__What the task asks__:
In the copy, keep the lines from the first line of the material below through the line containing "757x560 pixels." exactly as they are, and include no pictures.

>>>>>

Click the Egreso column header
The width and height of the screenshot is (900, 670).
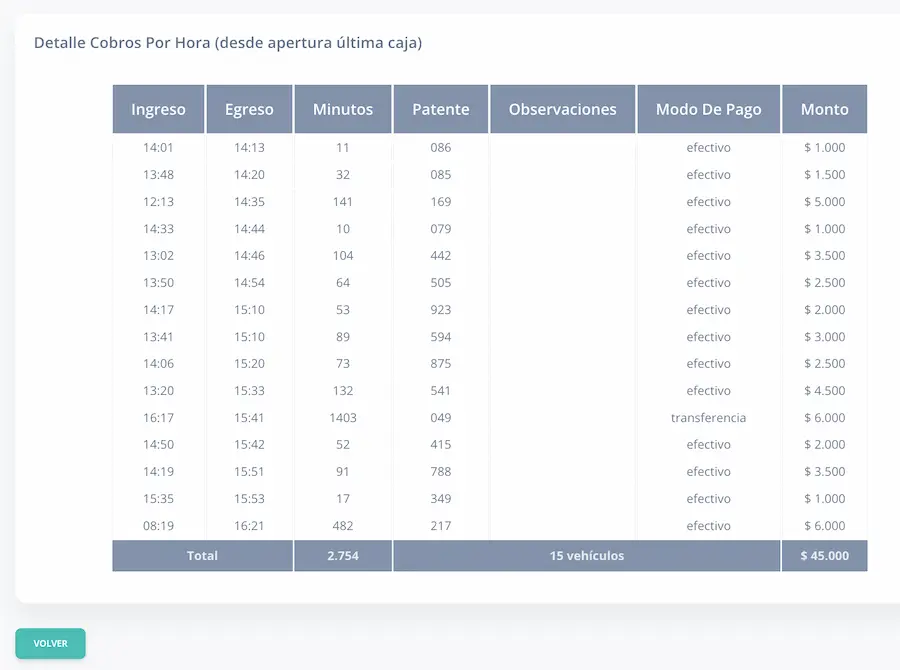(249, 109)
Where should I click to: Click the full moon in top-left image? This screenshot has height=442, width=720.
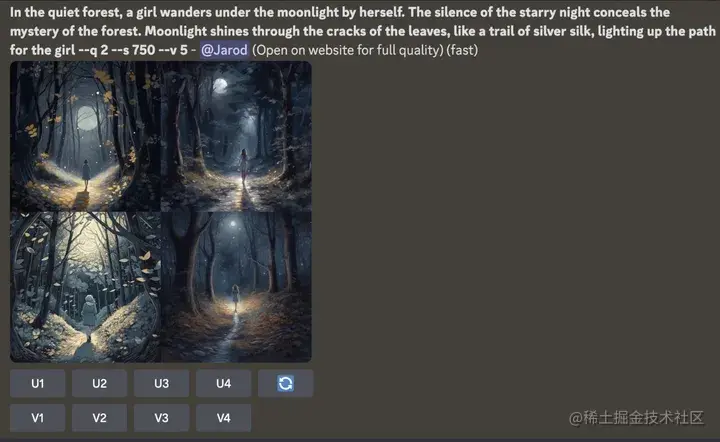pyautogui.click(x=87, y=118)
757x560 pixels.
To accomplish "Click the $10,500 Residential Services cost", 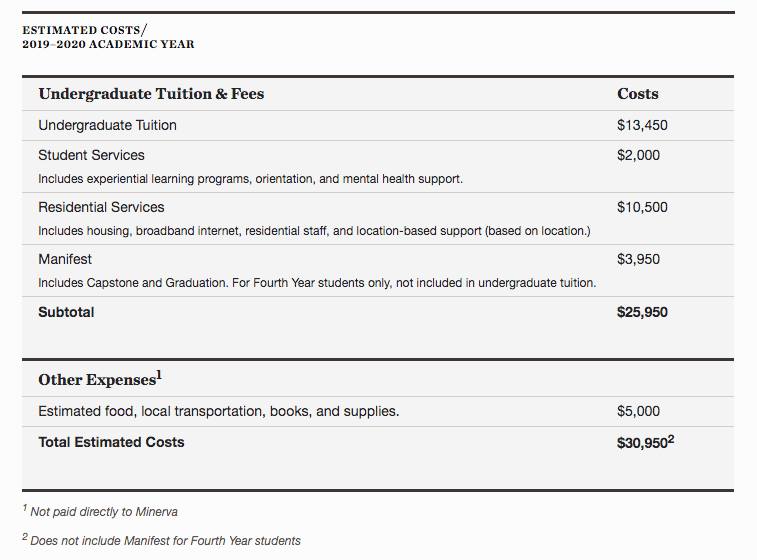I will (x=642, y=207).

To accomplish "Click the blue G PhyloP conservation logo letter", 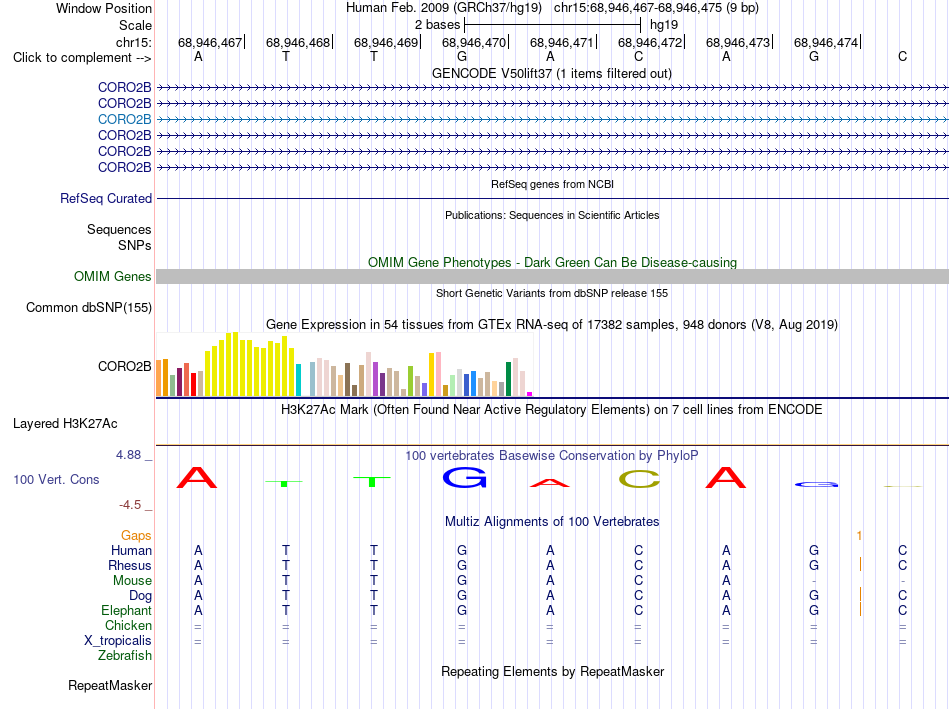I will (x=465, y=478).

<<<<<

__Solution to this problem__:
Click the Egreso column header
The width and height of the screenshot is (900, 670).
(249, 109)
Where should I click to: Click the full moon in top-left image? This screenshot has height=442, width=720.
pyautogui.click(x=87, y=118)
757x560 pixels.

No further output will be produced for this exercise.